Dominic padeció bastantes problemas de crecimiento que debilitaron su sistema inmunológico y le hicieron contraer enfermedades, de manera regular, cuando era pequeño. Pese a ello, nada impidió que siguiera trabajando para convertirse en tenista profesional. 

Seis años más tarde de su irrupción en el top 100 no solo tiene que sentirse orgulloso por haber logrado su principal meta sino también por haberle plantado cara a tenistas de una generación de oro. Leyendas que llevan reinando, desde hace más de una década, y cuyo legado cuesta derribar un mundo – si se derriba – para aquellos que aún hoy siguen sin poder tomarles el relevo en la cita final por un Grand Slam. 

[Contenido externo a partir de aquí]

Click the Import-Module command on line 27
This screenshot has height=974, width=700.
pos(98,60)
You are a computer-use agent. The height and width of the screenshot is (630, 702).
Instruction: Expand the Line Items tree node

Pero la oportunidad está ahí. Tanto él como el ruso Daniil Medvedev, en el pasado US Open, demostraron estar muy cerca de la gloria. Sin embargo, los detalles (tan importantes en el tenis) acabaron por decantar la balanza del otro lado. 

Tras lo sucedido en el Abierto de Australia, Dominic Thiem ha dado un salto cualitativo en su tenis demostrándole al mundo que la persistencia y la resiliencia son dos de las mejores actitudes que puede tener un tenista. No solo es el claro ejemplo del aguante, de la voluntad personificada y de la entrega. Thiem es la historia de un sueño al que solo le falta un final feliz.